Mereka ikut menunaikan pelayanan Kristus yang dipahami sebagai upaya
untuk membangun dunia ini menjadi umat Allah.
Optatam
Totius
mengemukakan kaidah-kaidah baru mengenai pendidikan para imam secara
integral. Pendidikan ini meliputi pembinaan akademis, pemantapan
moral spiritual dan pematangan kepribadian. Semua ini dibuat karena
peranan imam sangat menentukan dalam kehidupan dan pembaruan Gereja.
Ad
Gentes
merinci inti, karya, dan pernak-pernik kegiatan perutusan Gereja yang
disebut karya misioner. Kristus telah memberikan tugas kepada Gereja
untuk mewartakan Injil ke seluruh penjuru dunia dan kepada seluruh
umat manusia. Tugas inilah yang menjadi inti perutusan Gereja di
tengah dunia.
Unitatis
Redintegratio ingin
memberikan pernyataan hasrat Gereja untuk memulihkan persatuan dengan
saudara-saudara yang sama-sama mengaku percaya kepada Kristus yang
satu. Karena Kristus tidak terpecah-pecah, tidak dapat diragukan
bahwa ada semakin besar keinginan di semua pihak untuk memulihkan
kesatuan persekutuan Kristen.
Tiga
deklarasi disampaikan Konsili Vatikan II kepada masyarakat dunia,
yaitu Gravissimum
Educationis,
Nostra
Ætate,
dan Dignitatis
Humanæ
Gravissimum
Educationis
menuangkan pemikiran sekitar pendidikan sebagai tugas yang juga
dilaksanakan oleh Gereja.

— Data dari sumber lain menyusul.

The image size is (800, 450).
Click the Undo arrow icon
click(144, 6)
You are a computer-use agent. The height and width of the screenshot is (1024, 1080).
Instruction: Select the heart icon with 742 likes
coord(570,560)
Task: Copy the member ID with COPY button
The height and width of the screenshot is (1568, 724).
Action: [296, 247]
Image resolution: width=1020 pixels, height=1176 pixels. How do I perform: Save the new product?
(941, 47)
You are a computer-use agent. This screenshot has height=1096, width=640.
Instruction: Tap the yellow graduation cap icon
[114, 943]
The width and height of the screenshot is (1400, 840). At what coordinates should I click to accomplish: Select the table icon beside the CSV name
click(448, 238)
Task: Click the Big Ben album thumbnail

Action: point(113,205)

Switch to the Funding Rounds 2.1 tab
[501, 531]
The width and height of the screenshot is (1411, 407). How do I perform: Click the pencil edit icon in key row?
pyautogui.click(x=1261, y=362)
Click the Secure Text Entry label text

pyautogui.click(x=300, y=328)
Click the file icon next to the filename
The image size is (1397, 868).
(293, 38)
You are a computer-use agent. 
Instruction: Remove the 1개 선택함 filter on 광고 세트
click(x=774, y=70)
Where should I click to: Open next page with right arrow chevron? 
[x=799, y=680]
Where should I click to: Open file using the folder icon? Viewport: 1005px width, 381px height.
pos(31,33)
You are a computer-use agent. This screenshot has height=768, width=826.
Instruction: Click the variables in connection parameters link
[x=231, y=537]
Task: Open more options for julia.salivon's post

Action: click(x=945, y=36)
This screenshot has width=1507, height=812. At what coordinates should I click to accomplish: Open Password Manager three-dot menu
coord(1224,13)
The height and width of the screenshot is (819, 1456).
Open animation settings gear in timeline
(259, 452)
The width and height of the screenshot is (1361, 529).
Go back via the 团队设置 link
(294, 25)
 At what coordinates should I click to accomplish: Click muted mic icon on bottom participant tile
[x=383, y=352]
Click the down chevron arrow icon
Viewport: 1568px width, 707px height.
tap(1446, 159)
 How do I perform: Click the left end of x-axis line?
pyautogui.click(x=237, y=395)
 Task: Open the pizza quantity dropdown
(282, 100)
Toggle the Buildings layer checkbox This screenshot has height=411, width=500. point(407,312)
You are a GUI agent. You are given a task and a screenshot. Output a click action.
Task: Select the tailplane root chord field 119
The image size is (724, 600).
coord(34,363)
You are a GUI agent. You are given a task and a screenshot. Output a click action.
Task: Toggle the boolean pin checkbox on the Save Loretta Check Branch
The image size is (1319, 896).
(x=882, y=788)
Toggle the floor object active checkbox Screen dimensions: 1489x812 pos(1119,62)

Dalam rangka melayani pembinaan pribadi
manusia dan masyarakat, Gereja melaksanakan pelayanan pendidikan.
Asas dan tujuan serta ciri dan pengelolaan pendidikan tersebut
ditegaskan kembali agar mencapai tujuan yang telah ditetapkan oleh
Gereja mengembangkan iman dan pengetahuan.
Nostra
Ætate
menegaskan sikap hormat, penuh perhatian, dan pemahaman terhadap
agama-agama dan kebudayaan-kebudayaan lain, yaitu Hinduisme,
Buddhisme, Islam, Yahudi, serta mereka yang tidak percaya dan menolak
Tuhan. Dengan demikian, diharapkan ada sikap saling memahami yang
dapat berujung pada sikap dialog dan kerjasama.
Dignitatis
Humanæ
ingin mencanangkan bahwa Gereja mengakui kebebasan beragama dan
kebebasan agama. Hal ini didasarkan pada martabat pribadi manusia
yang sangat agung. Atas dasar itu, Gereja menegaskan bahwa setiap
orang sebagai pribadi manusia dan setiap kelompok sebagai masyarakat
berhak untuk mengikuti hati nuraninya secara bebas.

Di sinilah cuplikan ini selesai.